Essential insights from Hacker News discussions

Io_uring, kTLS and Rust for zero syscall HTTPS server

This Hacker News discussion revolves around a technical article discussing a web server implementation likely leveraging io_uring and exploring advanced I/O and concurrency concepts, primarily within the context of Rust programming. Here's a summary of the key themes:

The Power and Complexity of io_uring

The core of the discussion centers on io_uring, a Linux kernel interface for asynchronous I/O. Many users express excitement and curiosity about its capabilities, seeing it as a significant advancement for high-performance networking.

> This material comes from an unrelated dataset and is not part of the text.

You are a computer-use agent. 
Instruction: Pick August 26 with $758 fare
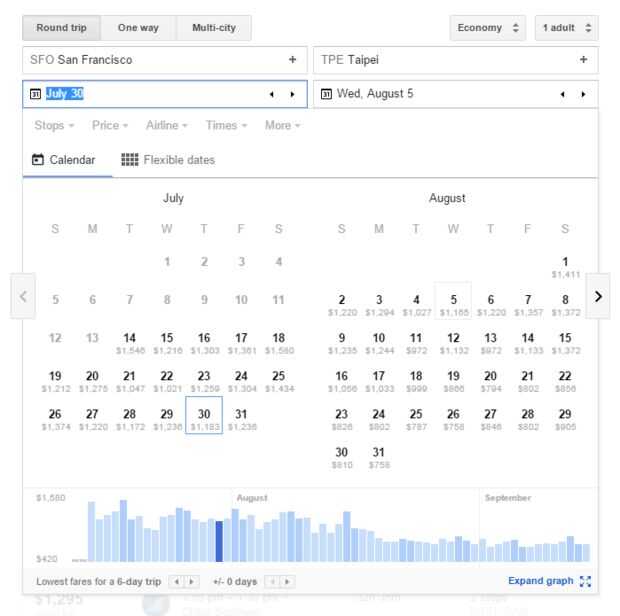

  • "This is really cool. I've been thinking about something similar for a long time and I'm glad someone has finally done it." - sandeep-nambiar
  • "I'd like to see DPDK style full kernel bypass next" - ValtteriL
  • "Unfortunately io_uring is disabled by default on most cloud workload orchestrators, like CloudRun, GKE, EKS and even local Docker. Hope this will change soon, but until then it will remain very niche." - alde
  • "this is impressive but it’s also an amazing amount of complexity and difficult programming to work around the fact that syscalls are so slow." - api
  • "For anyone wanting to learn more about how to create a small server with io_uring: https://unixism.net/2020/04/io-uring-by-example-article-seri..." - klaussilveira
  • "So, current status on async Rust - you need to understand: Futures, Pin, Waker, async runtimes, Send/Sync bounds, async trait objects, etc." - npalli

Alternatives to Traditional Debugging Tools

Users discuss which tools are suitable for inspecting system behavior when strace might not be sufficient or when using more advanced kernel features like eBPF.

  • "Whats the goto instead of strace, if you wanted to see what was going on?" - boredatoms
  • "I think you have to use eBPF-based tools" - abrookewood
  • "perf and look at stack traces (or off-cpu events for waits/locks). also, ebpf" - fuy

Historical Web Server Architectures and Evolution

The discussion touches upon the evolution of web servers, contrasting older models like CGI and high-process-count Apache with modern event-driven architectures like Nginx. This provides context for why techniques like io_uring are enabling new performance levels.

  • "Your write up connected some early knowledge from when I was 11 where I was trying to set up a database/backend and was finding lots of cgi-bin online. I realize now those were spinning up new processes with each request" - bmcahren
  • "It wasn't just CGI, every HTTP session was commonly a fork"ed copy of the entire server in the CERN and Apache lineage! Apache gradually had better answers, but their API with common addons made it a bit difficult to transition so webservers like nginx took off which are built closer to the architecture in the article with event driven I/O from the beginning." - kev009
  • "If you're gonna do green threads you might as well throw in a GC too and get a whole runtime. And now you're writing Go." - const_cast

Rust's Async Model: Challenges and Trade-offs

A significant portion of the conversation is a detailed debate about Rust's asynchronous programming model, its interaction with io_uring, and the difficulties in achieving safe, zero-cost async I/O, particularly concerning buffer management and cancellation.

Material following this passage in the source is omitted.